Requirement:
Output exactly the lines of the listing below that run from the line with "Viewport: 642px width, 710px height." through the line with "has height=248, width=359.". No pictures.

*** Opening of Data for processing ***

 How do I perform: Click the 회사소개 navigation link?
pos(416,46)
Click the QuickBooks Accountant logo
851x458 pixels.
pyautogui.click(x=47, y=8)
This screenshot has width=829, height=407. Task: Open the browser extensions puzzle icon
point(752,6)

*** Close of Data for processing ***
*** Opening of Data for processing ***

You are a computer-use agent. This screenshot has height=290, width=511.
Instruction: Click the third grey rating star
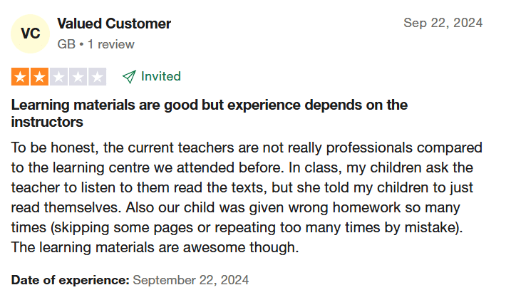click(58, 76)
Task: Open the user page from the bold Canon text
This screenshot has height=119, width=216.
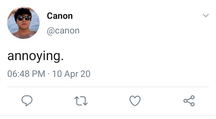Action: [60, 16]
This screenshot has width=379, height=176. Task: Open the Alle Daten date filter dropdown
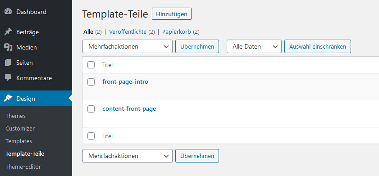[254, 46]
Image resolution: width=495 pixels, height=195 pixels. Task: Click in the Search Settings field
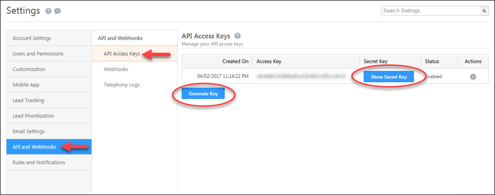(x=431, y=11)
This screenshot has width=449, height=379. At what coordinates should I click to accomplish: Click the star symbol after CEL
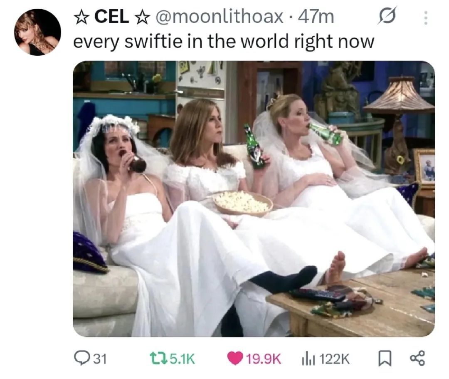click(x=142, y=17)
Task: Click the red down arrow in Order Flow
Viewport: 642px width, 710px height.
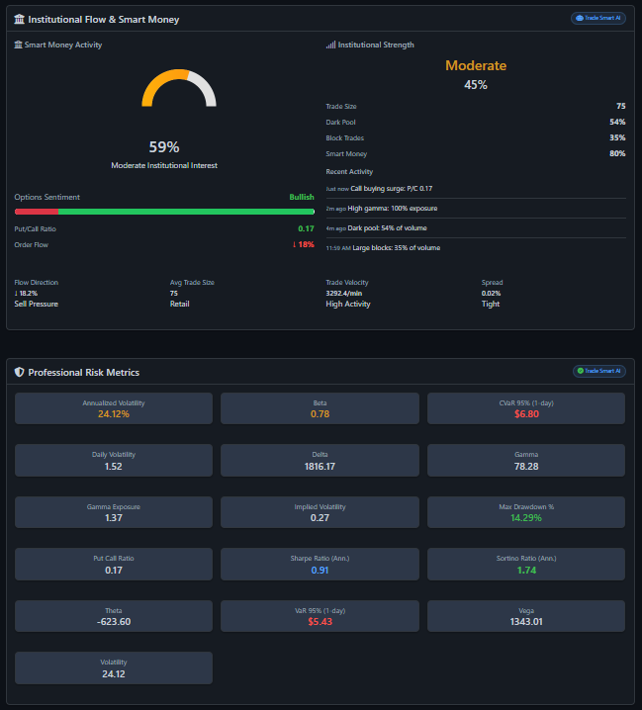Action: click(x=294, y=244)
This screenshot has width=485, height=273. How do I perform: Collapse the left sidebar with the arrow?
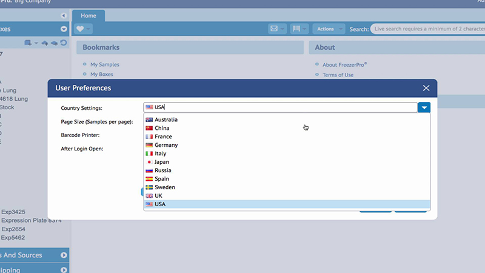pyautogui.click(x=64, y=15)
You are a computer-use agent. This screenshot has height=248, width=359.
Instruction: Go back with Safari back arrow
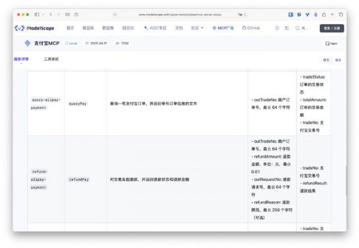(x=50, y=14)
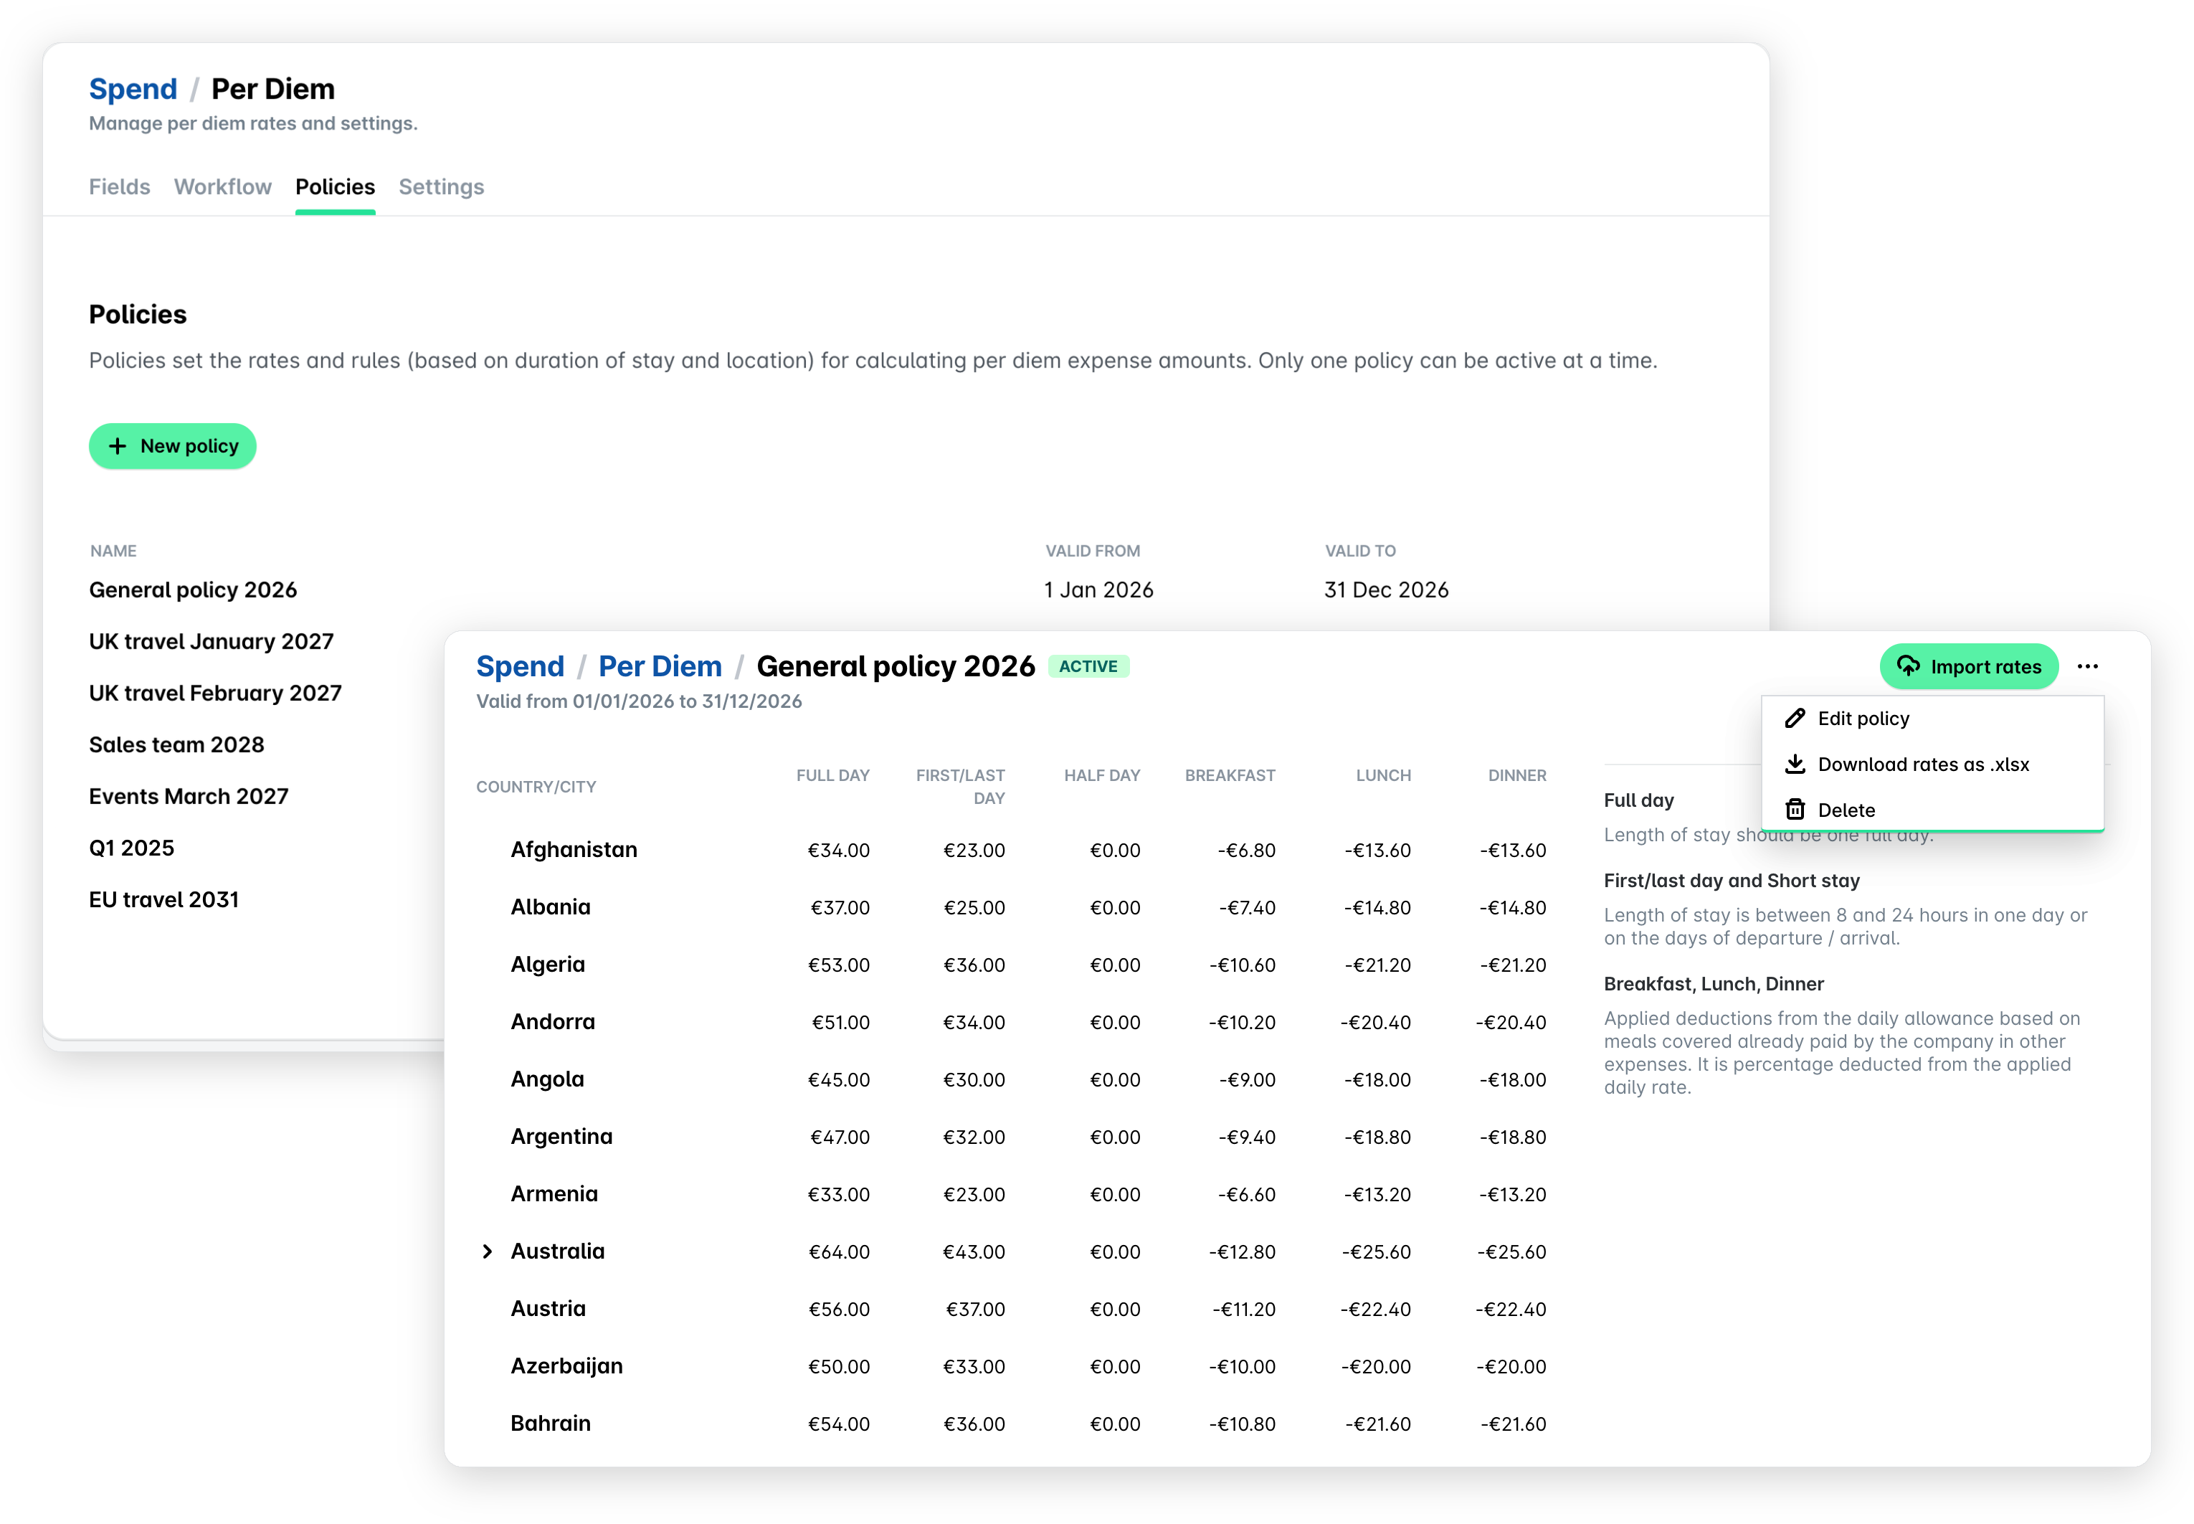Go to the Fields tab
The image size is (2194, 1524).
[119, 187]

*** Close of Data for processing ***

Response:
Viewport: 642px width, 710px height.
Action: click(x=294, y=244)
This screenshot has width=485, height=273. How do I perform: Collapse the left sidebar with the arrow?
pyautogui.click(x=64, y=15)
You are a computer-use agent. This screenshot has height=248, width=359.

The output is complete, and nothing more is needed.